Published on October 28, 1999

Editor’s Note

Last week, the Nashville Scene began a two-part investigative series titled “Above the Law.” In Part I, Scene reporter Willy Stern revealed:

♦ How a Nashville private security firm, called Detection Services Inc., abused Hispanics living at apartment complexes the company was hired to patrol. The private security guards towed the Hispanics’ cars, robbed them, and beat them. Employees of the security company focused primarily on illegal aliens, who they knew would not report the abuse for fear of deportation.

This week, in Part II of “Above the Law,” the Scene will show:

♦ How the Police Department has been compromised by its relationship to Detection Services. More than 40 police officers were on the company’s payroll, including two in the department’s Internal Security Division. Internal Security has investigated Detection Services three times. Two probes were seriously flawed, and the third was compromised by an apparent leak of confidential information.

♦ How police officers “double-dipped,” receiving pay from both Metro and Detection Services for work supposedly done at the same time.

♦ How two police officers routinely disclosed confidential police information on Nashville citizens to Detection Services.

♦ How, after Detection Services’ closing amidst a Nashville Scene investigation, a new private security company, controlled by a Metro policeman in apparent violation of department rules, has secured the lucrative contract once held by Detection Services to provide security at the downtown arena. The company, run by Sgt. Mark Garafola, employs many of the same police officers who once worked for Detection Services.

------------------------

List of tasks ->
**A.** Summarize the editor's note in two sentences.
**B.** Output a passage of the editor's note word for word, beginning at the words "Editor’s Note" and stopping after the words "fear of deportation.".
The listing has no part in this work.

Extracted data ->

------------------------

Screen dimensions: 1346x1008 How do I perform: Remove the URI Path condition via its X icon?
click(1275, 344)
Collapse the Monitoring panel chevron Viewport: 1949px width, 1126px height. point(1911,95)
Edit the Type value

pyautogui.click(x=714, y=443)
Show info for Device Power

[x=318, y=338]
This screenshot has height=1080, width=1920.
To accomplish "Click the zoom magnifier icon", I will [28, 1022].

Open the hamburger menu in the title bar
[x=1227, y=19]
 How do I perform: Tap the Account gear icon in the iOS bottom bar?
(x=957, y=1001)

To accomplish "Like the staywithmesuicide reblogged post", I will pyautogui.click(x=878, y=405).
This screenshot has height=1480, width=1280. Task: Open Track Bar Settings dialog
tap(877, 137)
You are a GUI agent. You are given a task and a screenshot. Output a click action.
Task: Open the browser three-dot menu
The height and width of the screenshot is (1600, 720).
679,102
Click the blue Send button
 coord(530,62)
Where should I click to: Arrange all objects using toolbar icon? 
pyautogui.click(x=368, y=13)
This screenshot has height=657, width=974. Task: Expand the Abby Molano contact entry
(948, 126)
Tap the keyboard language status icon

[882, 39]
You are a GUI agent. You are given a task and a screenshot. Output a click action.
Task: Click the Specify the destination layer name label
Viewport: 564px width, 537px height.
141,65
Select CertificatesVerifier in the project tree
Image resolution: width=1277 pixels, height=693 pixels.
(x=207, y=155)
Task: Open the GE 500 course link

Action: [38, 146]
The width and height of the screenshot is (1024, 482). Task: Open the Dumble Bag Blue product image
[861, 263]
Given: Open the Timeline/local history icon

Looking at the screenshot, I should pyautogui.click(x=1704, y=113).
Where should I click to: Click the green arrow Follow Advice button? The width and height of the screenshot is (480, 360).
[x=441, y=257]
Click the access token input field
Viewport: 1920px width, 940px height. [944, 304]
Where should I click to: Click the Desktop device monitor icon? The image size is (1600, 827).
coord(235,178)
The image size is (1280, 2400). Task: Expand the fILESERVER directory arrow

------------------------

Responses to the exercise ->
**A.** Part I of the Nashville Scene's series "Above the Law" revealed that guards from the private security firm Detection Services Inc. towed the cars of, robbed, and beat Hispanics at the apartment complexes they patrolled, focusing on illegal aliens who would not report the abuse for fear of deportation. Part II will show how the Police Department was compromised by the company, including more than 40 officers on its payroll, flawed or leaked Internal Security probes, officers paid twice for the same hours, disclosure of confidential police information, and a new firm controlled by a Metro policeman securing the downtown arena contract.

**B.**
Editor’s Note

Last week, the Nashville Scene began a two-part investigative series titled “Above the Law.” In Part I, Scene reporter Willy Stern revealed:

♦ How a Nashville private security firm, called Detection Services Inc., abused Hispanics living at apartment complexes the company was hired to patrol. The private security guards towed the Hispanics’ cars, robbed them, and beat them. Employees of the security company focused primarily on illegal aliens, who they knew would not report the abuse for fear of deportation.